CONCLUSION AND FUTURE PERSPECTIVE

Due to the sessile life bicycle, plants have evolved mechanisms to respond and accommodate to adverse environmental stresses during their development and growth. Constitute growth is impaired by severe drought stress due to a decrease in stomatal opening, which limits CO2 uptake and hence reduces photosynthetic activeness. In order to develop strategies to maintain constitute productivity, it is essential to understand the diverse regulatory mechanisms that control and enhance adaptive responses to stress in different institute species. In this review, we focused on the molecular mechanisms involved in the plant responses to water stress and the concomitant growth adjustment. These mechanisms include stomatal responses, ion ship, activation of stress signaling pathways, and responses to protect photosynthesis from injury. Agreement these key factors will enable usa to improve found productivity during water stress.
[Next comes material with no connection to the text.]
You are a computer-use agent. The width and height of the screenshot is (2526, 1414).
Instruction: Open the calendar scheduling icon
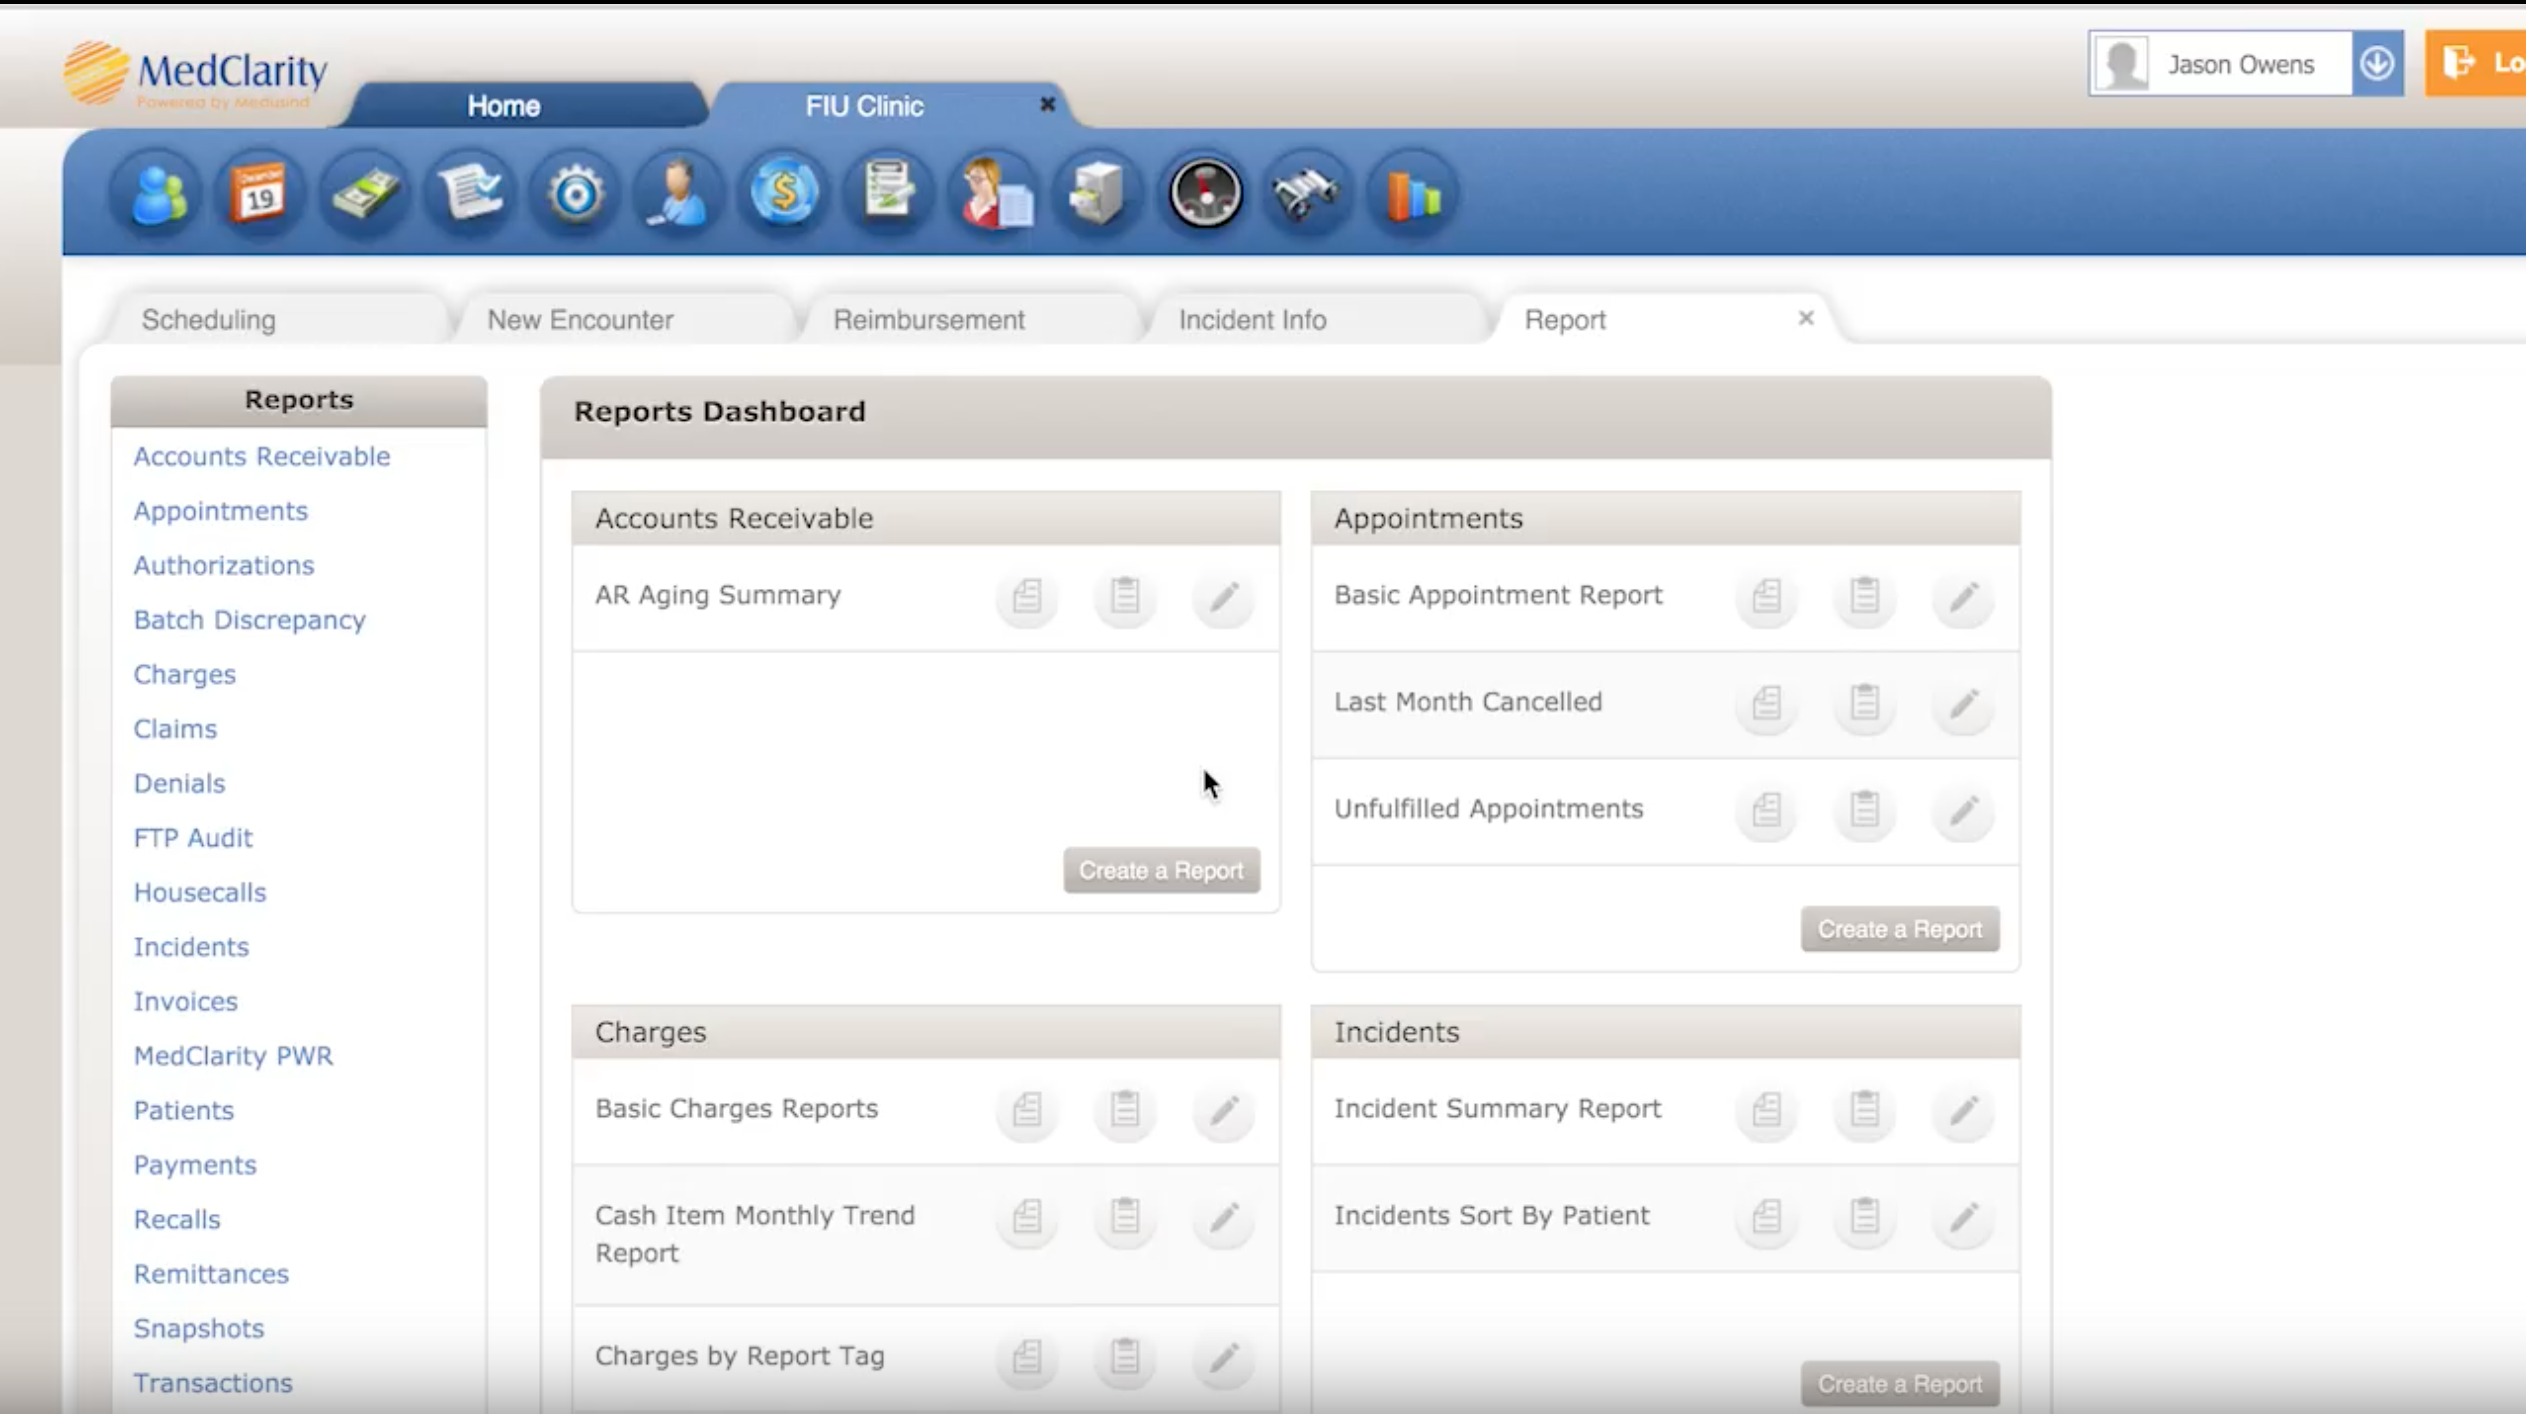click(x=259, y=193)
In parallel with the identification of the key molecular factors involved in these mechanisms, new technologies to bioengineer superior plants will likewise enable the development of plants with improved plant productivity. Although transgenic approaches have been effectively used to develop institute genotypes with improved stress tolerance under field conditions, interpretation of the desired furnishings and their stability over many generations is required. Mutagenesis has also been used in plant breeding for a long fourth dimension to create genetic variation; however, it takes considerable resources and try to generate genotypes with the desired phenotype due to the random nature of the introduction of mutations. Recently, genome editing applied science has fabricated remarkable advances in the ability to modify the genome in a site-specific style. Genome editing technology utilizes custom-designed restriction endonucleases, such as zinc finger nucleases (ZFN) or TAL-effector nucleases (TALEN; Shukla et al., 2009; Osakabe et al., 2010b; Zhang et al., 2010; Cermak et al., 2011), and more than recently, the CRISPR/CAS system (Li et al., 2013; Nekrasov et al., 2013; Shan et al., 2013). Utilization of this technology volition make it possible to modify the regulation of cardinal genes that will convey improved stress tolerance while maintaining productivity. Further studies using new molecular approaches, including the identification of gene variants associated with the meaning agronomic traits, will facilitate the molecular engineering science of plants with increased tolerance to severe environmental stresses.

Conflict of Interest Statement

The authors declare that the research was conducted in the absence of any commercial or financial relationships that could be construed as a potential conflict of interest.

Acknowledgments

This piece of work was supported past the Programme for Promotion of Basic and Applied Researches for Innovations in the Bio-Oriented Industry of Japan (Yuriko Osakabe and Kazuo Shinozaki). Research in Lam-Son P. Tran's lab was supported by the Grant (No. AP24-1-0076) from RIKEN Strategic Research Programme for R & D.